[Accepted with modifications] SE-0405: String Initializers with Encoding Validation

Hi folks,

The review of SE-0405: String Initializers with Encoding Validation ended on August 29. The Language Steering Group as decided to accept the proposal with modifications to the validatingAsUTF8: overloads.

Review feedback was light overall but in favor of adding initializers for string validation. The Language Steering Group believes that init?(validating:as:) taking a Sequence of code units is the right shape for this API in general.

More discussion centered around the two proposed init?(validatingAsUTF8:) overloads, with some reviewers asking whether they were necessary given the proposed more general API or whether the choice of parameter type was the most useful. The proposal argued that becuase UTF-8 is "the most common case", a UTF-8-specific overload would be convenient and discoverable.

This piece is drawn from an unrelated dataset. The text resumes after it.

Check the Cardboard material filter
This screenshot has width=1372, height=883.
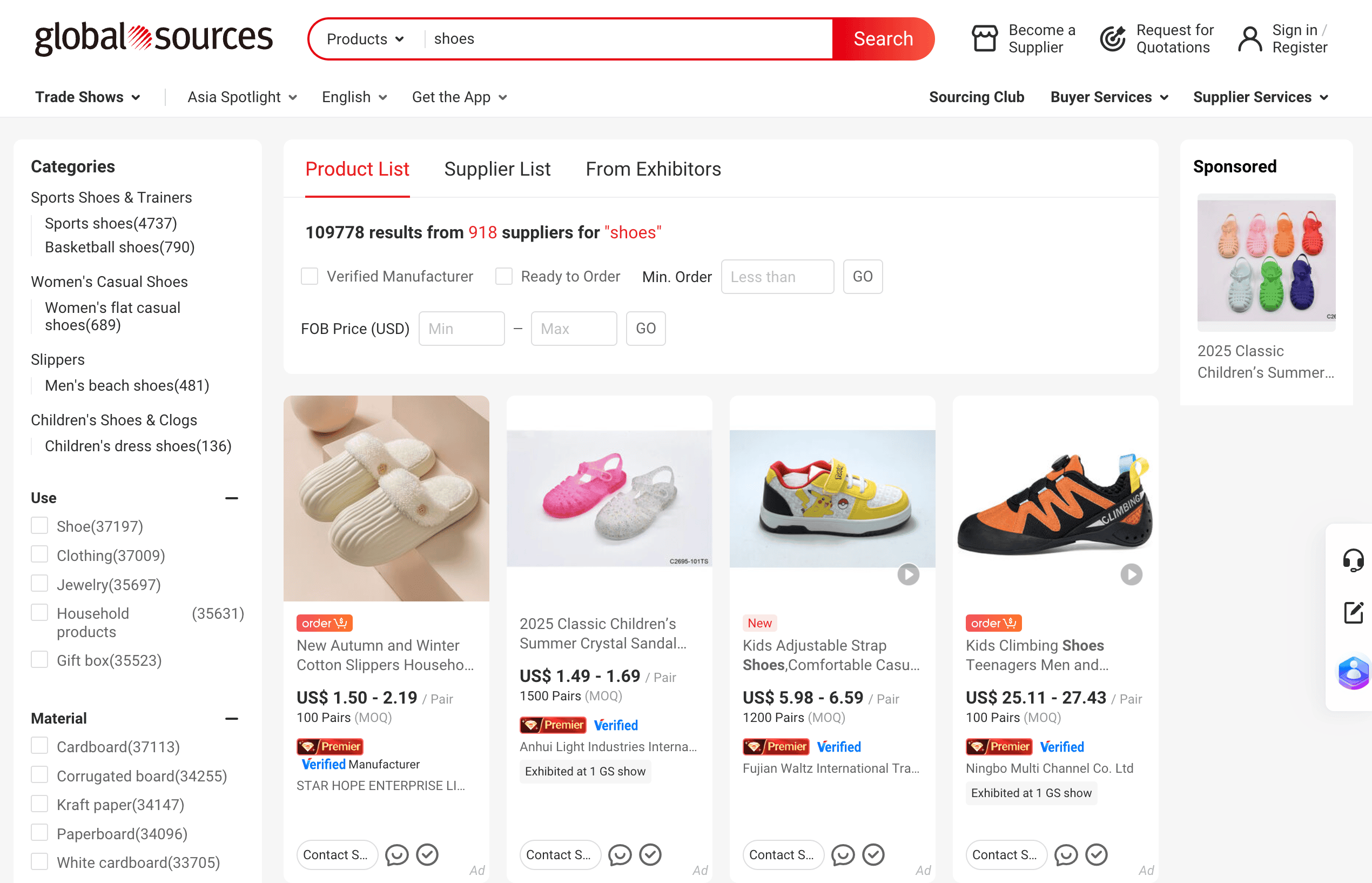tap(39, 746)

The Language Steering Group discussed these overloads and we feel that convenience and discoverability alone are not enough of a motivating factor to add separate, less general overloads. The key question we asked ourselves was, "if the tooling were improved to make UTF-8 usage of the general API more discoverable, would we still want the less general API?" and we agreed that the answer to this question as that we would not. Therefore, we believe that this is an area that tooling can and should improve. For APIs like init?(validating:as:) in particular that take a small set of protocol-conforming metatypes, we would like to see autocomplete have better support for filling in the possible choices as the user writes code.

Regarding the other proposed init?(validatingAsUTF8:) overload intended mainly for C interop, the Language Steering Group believes that an overload init?(validating: some Sequence<Int8>, as: UTF8.self) aligns nicely with the general API above and this pair of APIs portably supports data obtained from C without concern for the underlying type signedness.

The Language Steering Group also agrees—even though the removal of the init?(validatingAsUTF8:) overloads eliminates the name near-collision with the existing init?(validatingUTF8:) initializer—that the latter initializer is still poorly named and that it should be deprecated and replaced by init?(validatingCString:).

In summary, we are accepting the following set of APIs:

extension String {
  public init?<Encoding: Unicode.Encoding>(
    validating codeUnits: some Sequence<Encoding.CodeUnit>,
    as: Encoding.Type)

  public init?(
    validating codeUnits: some Sequence<Int8>,
    as: UTF8.Type)

  public init?(
    validatingCString nullTerminatedUTF8: UnsafePointer<CChar>)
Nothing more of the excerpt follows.